I need to preface this because I always describe Haddenham as a little green island in the middle of a blue sea, right? It is unusual demographically in many other senses as well, but politically, it’s always been kind of a progressive type of village. We deliver a a leaflet 3 or 4 times a year called The Village Green, a newsletter where we update residents on what the Green Party has been doing locally. We normally deliver it door to door and this time I decided that instead of just putting it through the letterbox, I was going to knock on a few doors, because I am very aware that people only see their councillors or their candidates at election time when you’re going canvassing and asking for their votes. And I thought, ‘I want to find out how people are doing, what issues they have,’ because it helps me represent them better. As you can imagine, delivering these leaflets is taking 2 or 3 times as long as if I was shoving it through the letterbox, but it’s been absolutely fantastic and really interesting. Most people are not interested in talking to their local councillor, so they take the newsletter and say, ‘Thank you very much,’ and they shut the door. Those who do engage spend a bit of time chatting to me on the doorstep, and many of them are telling me that Zack Polanski’s message is hitting the right notes.
You’re seeing evidence of ‘the Zack bounce’ on the doorstep?

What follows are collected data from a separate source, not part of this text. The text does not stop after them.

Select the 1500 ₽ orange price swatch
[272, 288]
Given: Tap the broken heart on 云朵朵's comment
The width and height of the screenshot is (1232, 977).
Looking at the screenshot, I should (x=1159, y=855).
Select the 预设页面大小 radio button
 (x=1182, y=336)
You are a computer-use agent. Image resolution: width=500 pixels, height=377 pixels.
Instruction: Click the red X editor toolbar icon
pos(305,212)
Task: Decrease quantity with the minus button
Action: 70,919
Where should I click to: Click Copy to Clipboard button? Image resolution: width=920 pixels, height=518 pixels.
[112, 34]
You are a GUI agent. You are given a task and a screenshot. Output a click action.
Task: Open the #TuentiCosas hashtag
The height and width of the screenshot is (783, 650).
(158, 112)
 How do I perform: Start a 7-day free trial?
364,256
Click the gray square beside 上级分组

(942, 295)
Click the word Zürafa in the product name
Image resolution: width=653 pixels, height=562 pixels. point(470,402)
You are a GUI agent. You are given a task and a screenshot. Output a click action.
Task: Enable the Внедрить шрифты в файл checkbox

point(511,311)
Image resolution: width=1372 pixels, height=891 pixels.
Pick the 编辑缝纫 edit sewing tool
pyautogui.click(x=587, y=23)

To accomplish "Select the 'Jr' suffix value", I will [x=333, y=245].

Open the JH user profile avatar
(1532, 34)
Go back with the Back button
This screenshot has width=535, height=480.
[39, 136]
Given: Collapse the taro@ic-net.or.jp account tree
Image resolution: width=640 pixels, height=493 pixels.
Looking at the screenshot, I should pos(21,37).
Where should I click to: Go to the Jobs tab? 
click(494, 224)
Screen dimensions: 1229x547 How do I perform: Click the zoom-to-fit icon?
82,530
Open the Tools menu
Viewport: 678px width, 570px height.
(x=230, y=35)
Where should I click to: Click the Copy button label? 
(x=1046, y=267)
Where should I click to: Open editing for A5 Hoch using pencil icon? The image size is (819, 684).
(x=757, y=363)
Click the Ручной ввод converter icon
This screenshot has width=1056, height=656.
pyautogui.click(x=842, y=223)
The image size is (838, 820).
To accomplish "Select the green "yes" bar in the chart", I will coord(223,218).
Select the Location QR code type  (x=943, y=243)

Absolutely. Yesterday, I was talking to a young woman who moved to Haddenham a year ago from London. She’s an actor and a writer, so she feels very much identified with, with Zack, and she was telling me the usual story – that she was a member of the Labour Party, got disillusioned and moved to the Greens. And so we spent a little bit of time talking about trans rights, Palestine, inequality, all these things. And, you know, basically, she was saying to me, not with these words, but that was the gist of it, that, you know, the Green Party is hitting all the right notes on these and other issues.
Your story is a testament to the fact that what once were paper candidates now have a real shot at being elected in future elections or even sudden by-elections. That could be a little bit scary for potential candidates. What would you say to someone considering running for the next open seat?
One of the things that I felt talking to people on the doorsteps in the last few days is a huge sense of responsibility. There is all this momentum. And hopes are high in the message that the Greens are bringing to the nation. And I feel a huge sense of responsibility, that we mustn’t let those hopes down. So I think to anyone considering standing for, for local elections – and it’s not, you know, four years from here because by-elections do happen all the time – is that if I can do it, anybody can do it, basically. It is something you do as a service to your community, and one of the things I like most about the Greens is how focused in community we are. Tat means really being out there, talking to people, participating in and supporting local initiatives. The more procedural parts of being a councillor, you can learn. But what you cannot learn is your inner motivation. We want to have many more councillors come the next election – we came second in Long Crendon, for example – because we do want to have a bigger and more impactful Green presence. We are doing our bit and we are trying to make an impact where we can, but with more councillors, it would be, the impact would be magnified.
For people who are not intending to stand as a candidate, what can they do?
Engaging in a bit of activism, helping us deliver leaflets, helping us campaign, getting involved – those things make a huge difference and allow us to put our Green ideas out there and start shifting public opinion, because that’s what local elections are fought on: public opinion. If public opinion is with us, we’ll we’ll win the seats. If it’s not with us, we will not. Somebody said ‘Your election campaign starts the day after you get elected,’ and I think there is an element of truth to that. Zack is doing a great job shouting our values and ideas from the rooftops, but we also need to bring it down to our local level and make sure that message gets through, and what those wider issues mean in Haddenham, in Chinnor, in Princes Risborough, or wherever.